Rewrite the records from the line containing "Task: Click the loudly crying face emoji" through the line containing "Action: [661, 477]" as a numbered list, with both ends included and blank lines dropped. Leave the pictures out of the answer.

DATA TO USE:
[BEGIN]

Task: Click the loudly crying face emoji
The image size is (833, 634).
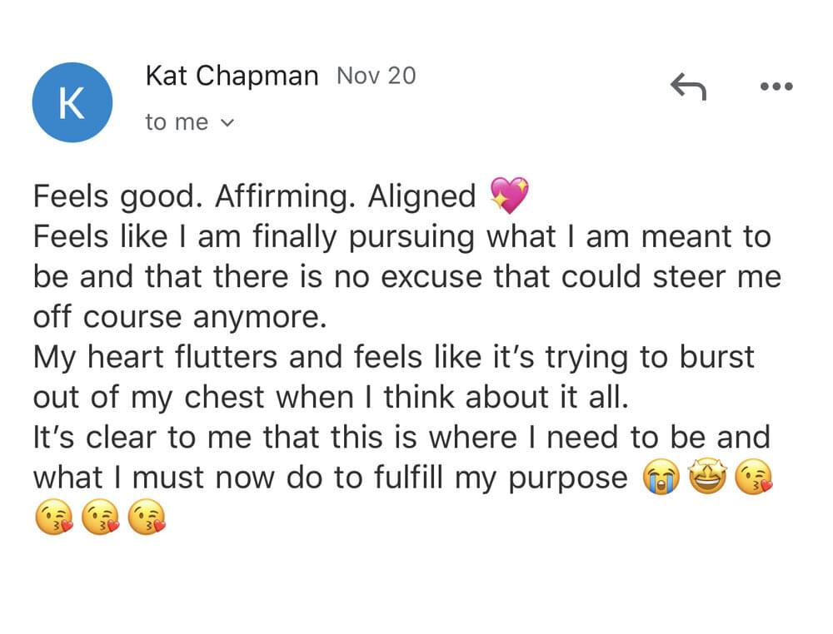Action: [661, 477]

[END]
[BEGIN]

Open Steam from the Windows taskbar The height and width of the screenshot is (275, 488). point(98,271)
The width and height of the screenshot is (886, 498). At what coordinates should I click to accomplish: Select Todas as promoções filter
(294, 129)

[END]

RESPONSE TO THIS TASK:
1. Task: Click the loudly crying face emoji
2. The image size is (833, 634).
3. Action: [661, 477]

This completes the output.